Start of Block

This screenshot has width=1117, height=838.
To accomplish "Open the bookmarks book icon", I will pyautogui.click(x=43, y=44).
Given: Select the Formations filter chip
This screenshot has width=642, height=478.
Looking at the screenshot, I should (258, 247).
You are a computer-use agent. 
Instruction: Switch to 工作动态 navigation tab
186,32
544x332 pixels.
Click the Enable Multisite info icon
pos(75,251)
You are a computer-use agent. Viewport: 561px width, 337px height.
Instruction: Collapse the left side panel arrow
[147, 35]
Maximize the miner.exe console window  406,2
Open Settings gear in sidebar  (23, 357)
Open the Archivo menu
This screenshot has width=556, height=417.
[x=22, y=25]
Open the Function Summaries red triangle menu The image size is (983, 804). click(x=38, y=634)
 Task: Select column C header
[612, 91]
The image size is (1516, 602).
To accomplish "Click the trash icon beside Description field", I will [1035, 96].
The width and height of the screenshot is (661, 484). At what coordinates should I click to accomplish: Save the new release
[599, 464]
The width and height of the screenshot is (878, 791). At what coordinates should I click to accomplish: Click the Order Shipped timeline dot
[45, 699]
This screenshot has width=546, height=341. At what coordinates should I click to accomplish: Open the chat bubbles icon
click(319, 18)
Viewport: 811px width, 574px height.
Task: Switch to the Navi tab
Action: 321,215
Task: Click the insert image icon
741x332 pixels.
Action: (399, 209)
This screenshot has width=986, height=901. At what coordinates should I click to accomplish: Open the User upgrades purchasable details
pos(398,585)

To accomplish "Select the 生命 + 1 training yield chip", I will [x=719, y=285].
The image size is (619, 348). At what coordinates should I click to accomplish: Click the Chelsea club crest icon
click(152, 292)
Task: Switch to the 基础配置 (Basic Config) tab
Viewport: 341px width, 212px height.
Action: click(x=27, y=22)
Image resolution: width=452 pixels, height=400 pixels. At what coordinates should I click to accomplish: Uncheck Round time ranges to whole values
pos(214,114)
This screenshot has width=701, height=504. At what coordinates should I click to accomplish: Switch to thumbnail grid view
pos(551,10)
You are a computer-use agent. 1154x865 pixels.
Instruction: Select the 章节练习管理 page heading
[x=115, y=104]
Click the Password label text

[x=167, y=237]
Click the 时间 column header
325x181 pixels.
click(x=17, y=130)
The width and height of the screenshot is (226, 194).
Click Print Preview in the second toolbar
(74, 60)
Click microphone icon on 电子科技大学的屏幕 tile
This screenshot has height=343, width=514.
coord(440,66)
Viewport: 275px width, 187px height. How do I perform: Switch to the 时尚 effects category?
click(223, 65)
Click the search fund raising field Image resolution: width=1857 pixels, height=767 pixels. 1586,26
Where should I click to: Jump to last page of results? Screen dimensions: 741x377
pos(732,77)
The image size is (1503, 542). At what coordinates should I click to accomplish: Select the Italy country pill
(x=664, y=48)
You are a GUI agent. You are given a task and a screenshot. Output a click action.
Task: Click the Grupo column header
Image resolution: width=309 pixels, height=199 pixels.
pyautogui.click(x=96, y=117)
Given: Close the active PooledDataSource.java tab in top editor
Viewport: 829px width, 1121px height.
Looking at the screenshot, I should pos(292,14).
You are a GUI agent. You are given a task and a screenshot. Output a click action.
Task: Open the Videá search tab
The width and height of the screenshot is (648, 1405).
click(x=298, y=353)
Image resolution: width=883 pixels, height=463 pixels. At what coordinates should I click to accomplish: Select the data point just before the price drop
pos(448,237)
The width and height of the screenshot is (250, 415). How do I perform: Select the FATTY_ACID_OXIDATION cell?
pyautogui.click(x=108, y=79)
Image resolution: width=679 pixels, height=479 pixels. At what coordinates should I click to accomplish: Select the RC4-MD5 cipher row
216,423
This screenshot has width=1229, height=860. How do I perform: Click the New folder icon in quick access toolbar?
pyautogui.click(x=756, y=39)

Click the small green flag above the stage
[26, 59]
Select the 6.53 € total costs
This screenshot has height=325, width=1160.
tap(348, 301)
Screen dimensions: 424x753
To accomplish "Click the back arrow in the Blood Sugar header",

End of Block

[EXERCISE OBJECTIVE] Since only part of the listing is wanted, copy exactly the lines from the one holding "Given: Select the Formations filter chip" to the one holding "Maximize the miner.exe", both included.

[EXERCISE RESULT]
Given: Select the Formations filter chip
This screenshot has width=642, height=478.
Looking at the screenshot, I should (258, 247).
You are a computer-use agent. 
Instruction: Switch to 工作动态 navigation tab
186,32
544x332 pixels.
Click the Enable Multisite info icon
pos(75,251)
You are a computer-use agent. Viewport: 561px width, 337px height.
Instruction: Collapse the left side panel arrow
[147, 35]
Maximize the miner.exe console window  406,2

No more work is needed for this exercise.